因此,若從欣賞而不是從文本分析的層面來看,《大汗推拿》中的情節設定都是藝術上的「愰子」,只為營造觀賞效果。所有戲劇意義的創生,差不多都不是來自劇中推拿店內所發生的事,而是來自人物角色和情境的戲劇設定。

《大汗推拿》是潘惠森「珠三角系列」的第二部,這種系列式的創作除了可作為噱頭之外,也能顯出劇作家正醞釀著某種對這個時空的想像和反省。劇中情境設定在一間生意慘淡的深圳推拿店內,突顯了劇作家想像中的珠三角生活模態:經濟掛帥,卻又充滿文化混種。而劇中四位主角的身份均具有無法擺脫的混種性。耶律屈原(陳淑儀飾)的祖先來自蒙古,一個對我們來說,不論在地域上和歷史時空上都看似遙不可及的地方。不過在我們熟悉的教科書歷史學中,「耶律」是契丹姓,「屈原」則是南方的漢人,劇作家把這組姓名套上蒙古人的身份,正正模糊化了角色的身份:耶律屈原到底是蒙古人、契丹人、還是漢化了的「外族」?又或者,這角色其實不過是我們對與現代城市對立的「大漠」的一種膚淺想像?同樣地,水仙花(楊詩敏飾)的鮮卑人身份,也只是對中國大歷史的一種籠統指涉而已,她是匈奴人、突厥人還是女真人,根本沒有所謂。
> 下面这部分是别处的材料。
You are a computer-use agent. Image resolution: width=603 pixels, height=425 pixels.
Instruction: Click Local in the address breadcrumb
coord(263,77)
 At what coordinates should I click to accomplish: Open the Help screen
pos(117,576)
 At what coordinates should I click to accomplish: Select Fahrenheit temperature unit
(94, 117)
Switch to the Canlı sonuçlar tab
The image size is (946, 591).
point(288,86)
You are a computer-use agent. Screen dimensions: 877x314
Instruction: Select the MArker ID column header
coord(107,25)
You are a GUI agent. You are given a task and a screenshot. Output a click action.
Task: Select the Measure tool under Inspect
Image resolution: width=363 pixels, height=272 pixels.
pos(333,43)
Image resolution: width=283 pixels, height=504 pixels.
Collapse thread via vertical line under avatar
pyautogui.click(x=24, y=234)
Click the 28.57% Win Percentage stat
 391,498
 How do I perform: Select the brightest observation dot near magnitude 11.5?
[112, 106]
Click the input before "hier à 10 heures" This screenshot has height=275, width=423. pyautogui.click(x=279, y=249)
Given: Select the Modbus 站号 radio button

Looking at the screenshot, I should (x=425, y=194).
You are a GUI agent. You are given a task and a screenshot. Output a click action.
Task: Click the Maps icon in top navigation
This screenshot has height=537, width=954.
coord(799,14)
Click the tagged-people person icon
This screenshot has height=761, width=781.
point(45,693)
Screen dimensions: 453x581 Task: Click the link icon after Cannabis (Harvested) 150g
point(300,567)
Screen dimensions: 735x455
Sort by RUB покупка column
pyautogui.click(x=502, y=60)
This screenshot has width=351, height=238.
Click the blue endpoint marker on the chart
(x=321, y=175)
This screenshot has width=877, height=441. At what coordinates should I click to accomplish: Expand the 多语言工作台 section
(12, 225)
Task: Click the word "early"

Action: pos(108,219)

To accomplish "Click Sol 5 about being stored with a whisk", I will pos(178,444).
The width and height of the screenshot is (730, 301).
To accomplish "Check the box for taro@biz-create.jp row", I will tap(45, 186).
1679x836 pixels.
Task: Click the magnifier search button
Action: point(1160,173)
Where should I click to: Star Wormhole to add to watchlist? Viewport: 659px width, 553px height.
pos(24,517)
至於萬純(邵美君飾)說自己是「東西混血兒」(廣東和廣西的混血兒),更道出了「混種」本身就已是一個模糊混雜的描述身份方式,在這個文化混種的社會裡,根本不存在血統上或文化承傳上的「混種」,因為當你是「混種」,那就證明你是文化混種社會裡的「純種」了。

不過,林松(梁祖堯飾)的出現,卻又提出了對混種身份的另一個思考向度。林松是徹頭徹尾的香港人,他大學時修讀宗教,畢業後卻當了一名水客,這種經歷也構成了他神聖與凡俗的混種性。然而,跟其他三個角色不同,林松不是天生的混種,而是由自身經驗和個人選擇交織而成的後天混種。於是,如果我們把香港與珠三角的相遇經驗理解為一個殖民地混種自主地向一個大文化靠攏,那麼林松的「混種化」經驗就會是主題所在,而不是點題的推拿大汗。

不過,全劇也可以有另一種解讀。林松所經歷的是從生到死、從迷惑到狂喜、從執著到放下的過程,一切經歷就仿似接受了一個大周天的大汗推拿,然後乾乾淨淨的離開推拿店,宛如再生。如果說,林松的故事是一個「悟」的故事,那麼這種禪性的「悟」,到底是一場讓觀眾頓悟再生的大汗推拿,還只是劇作家自覺的個人作秀?從開場前的撃鼓舞龍,中段萬純突然高唱以劇作家之名所作的歌,到結尾的舞劍,劇作家都一直「在場」,這似乎正暗示著,他樂於不厭其煩地提醒觀眾:「我有話要說」。這一種過份自覺的表演,離然滿足了劇作家的表演慾,但也讓一場本可作為思想淨化的推拿儀式,淪為劇作家的私人按摩,除了趣味盅然之外,根本不值得太過欣喜。